ACTION ITEM: Set every entry down again precisely.

- - -

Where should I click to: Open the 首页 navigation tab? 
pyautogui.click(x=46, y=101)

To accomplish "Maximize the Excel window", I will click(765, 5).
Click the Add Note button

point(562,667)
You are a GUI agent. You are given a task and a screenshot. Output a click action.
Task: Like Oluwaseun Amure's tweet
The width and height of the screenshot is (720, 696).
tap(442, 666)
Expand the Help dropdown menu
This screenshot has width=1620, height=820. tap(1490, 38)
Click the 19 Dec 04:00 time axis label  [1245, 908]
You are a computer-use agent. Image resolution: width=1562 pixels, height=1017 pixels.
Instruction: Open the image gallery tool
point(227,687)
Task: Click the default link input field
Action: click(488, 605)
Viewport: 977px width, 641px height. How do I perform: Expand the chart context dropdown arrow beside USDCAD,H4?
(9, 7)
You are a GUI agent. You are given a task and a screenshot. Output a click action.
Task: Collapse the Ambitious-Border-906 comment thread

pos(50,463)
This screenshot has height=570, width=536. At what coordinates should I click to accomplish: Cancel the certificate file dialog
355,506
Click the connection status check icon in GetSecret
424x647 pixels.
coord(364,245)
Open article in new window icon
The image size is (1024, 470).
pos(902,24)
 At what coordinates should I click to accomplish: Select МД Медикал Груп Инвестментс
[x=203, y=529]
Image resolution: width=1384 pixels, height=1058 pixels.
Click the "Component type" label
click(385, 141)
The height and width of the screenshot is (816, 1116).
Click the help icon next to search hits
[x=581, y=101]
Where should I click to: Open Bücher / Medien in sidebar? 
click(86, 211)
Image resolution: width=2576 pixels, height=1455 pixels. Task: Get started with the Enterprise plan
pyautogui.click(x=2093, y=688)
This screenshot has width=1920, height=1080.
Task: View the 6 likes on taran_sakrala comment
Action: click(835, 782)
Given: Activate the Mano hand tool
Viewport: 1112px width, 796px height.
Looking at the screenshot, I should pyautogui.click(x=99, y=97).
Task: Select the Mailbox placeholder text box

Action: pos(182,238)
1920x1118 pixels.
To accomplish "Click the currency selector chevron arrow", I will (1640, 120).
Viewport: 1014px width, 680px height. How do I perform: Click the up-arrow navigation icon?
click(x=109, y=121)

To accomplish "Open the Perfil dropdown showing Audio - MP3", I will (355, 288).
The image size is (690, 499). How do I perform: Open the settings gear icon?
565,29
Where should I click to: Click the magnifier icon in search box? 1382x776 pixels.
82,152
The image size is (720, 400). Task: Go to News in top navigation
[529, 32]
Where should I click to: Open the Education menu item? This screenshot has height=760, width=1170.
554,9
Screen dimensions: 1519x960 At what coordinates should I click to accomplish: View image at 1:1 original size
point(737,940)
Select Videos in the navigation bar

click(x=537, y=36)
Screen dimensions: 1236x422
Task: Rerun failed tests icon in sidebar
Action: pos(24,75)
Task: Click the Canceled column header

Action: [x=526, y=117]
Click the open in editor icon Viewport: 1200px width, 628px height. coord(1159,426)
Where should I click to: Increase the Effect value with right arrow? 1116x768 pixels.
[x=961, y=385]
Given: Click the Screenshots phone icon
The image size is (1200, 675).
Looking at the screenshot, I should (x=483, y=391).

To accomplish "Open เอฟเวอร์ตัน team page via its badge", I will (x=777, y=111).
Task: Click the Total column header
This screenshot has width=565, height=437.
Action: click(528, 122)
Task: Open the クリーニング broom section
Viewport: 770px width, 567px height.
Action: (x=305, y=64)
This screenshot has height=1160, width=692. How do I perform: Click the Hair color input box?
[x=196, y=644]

- - -

SOLUTION TO THIS EXERCISE:
Where should I click to: Open the 首页 navigation tab? 
pyautogui.click(x=46, y=101)

To accomplish "Maximize the Excel window", I will click(765, 5).
Click the Add Note button

point(562,667)
You are a GUI agent. You are given a task and a screenshot. Output a click action.
Task: Like Oluwaseun Amure's tweet
The width and height of the screenshot is (720, 696).
tap(442, 666)
Expand the Help dropdown menu
This screenshot has width=1620, height=820. tap(1490, 38)
Click the 19 Dec 04:00 time axis label  [1245, 908]
You are a computer-use agent. Image resolution: width=1562 pixels, height=1017 pixels.
Instruction: Open the image gallery tool
point(227,687)
Task: Click the default link input field
Action: click(488, 605)
Viewport: 977px width, 641px height. How do I perform: Expand the chart context dropdown arrow beside USDCAD,H4?
(9, 7)
You are a GUI agent. You are given a task and a screenshot. Output a click action.
Task: Collapse the Ambitious-Border-906 comment thread

pos(50,463)
This screenshot has height=570, width=536. At what coordinates should I click to accomplish: Cancel the certificate file dialog
355,506
Click the connection status check icon in GetSecret
424x647 pixels.
coord(364,245)
Open article in new window icon
The image size is (1024, 470).
pos(902,24)
 At what coordinates should I click to accomplish: Select МД Медикал Груп Инвестментс
[x=203, y=529]
Image resolution: width=1384 pixels, height=1058 pixels.
Click the "Component type" label
click(385, 141)
The height and width of the screenshot is (816, 1116).
Click the help icon next to search hits
[x=581, y=101]
Where should I click to: Open Bücher / Medien in sidebar? 
click(86, 211)
Image resolution: width=2576 pixels, height=1455 pixels. Task: Get started with the Enterprise plan
pyautogui.click(x=2093, y=688)
This screenshot has width=1920, height=1080.
Task: View the 6 likes on taran_sakrala comment
Action: click(835, 782)
Given: Activate the Mano hand tool
Viewport: 1112px width, 796px height.
Looking at the screenshot, I should pyautogui.click(x=99, y=97).
Task: Select the Mailbox placeholder text box

Action: pos(182,238)
1920x1118 pixels.
To accomplish "Click the currency selector chevron arrow", I will (1640, 120).
Viewport: 1014px width, 680px height. How do I perform: Click the up-arrow navigation icon?
click(x=109, y=121)

To accomplish "Open the Perfil dropdown showing Audio - MP3", I will (355, 288).
The image size is (690, 499). How do I perform: Open the settings gear icon?
565,29
Where should I click to: Click the magnifier icon in search box? 1382x776 pixels.
82,152
The image size is (720, 400). Task: Go to News in top navigation
[529, 32]
Where should I click to: Open the Education menu item? This screenshot has height=760, width=1170.
554,9
Screen dimensions: 1519x960 At what coordinates should I click to accomplish: View image at 1:1 original size
point(737,940)
Select Videos in the navigation bar

click(x=537, y=36)
Screen dimensions: 1236x422
Task: Rerun failed tests icon in sidebar
Action: pos(24,75)
Task: Click the Canceled column header

Action: [x=526, y=117]
Click the open in editor icon Viewport: 1200px width, 628px height. coord(1159,426)
Where should I click to: Increase the Effect value with right arrow? 1116x768 pixels.
[x=961, y=385]
Given: Click the Screenshots phone icon
The image size is (1200, 675).
Looking at the screenshot, I should (x=483, y=391).

To accomplish "Open เอฟเวอร์ตัน team page via its badge", I will (x=777, y=111).
Task: Click the Total column header
This screenshot has width=565, height=437.
Action: click(528, 122)
Task: Open the クリーニング broom section
Viewport: 770px width, 567px height.
Action: (x=305, y=64)
This screenshot has height=1160, width=692. How do I perform: Click the Hair color input box?
[x=196, y=644]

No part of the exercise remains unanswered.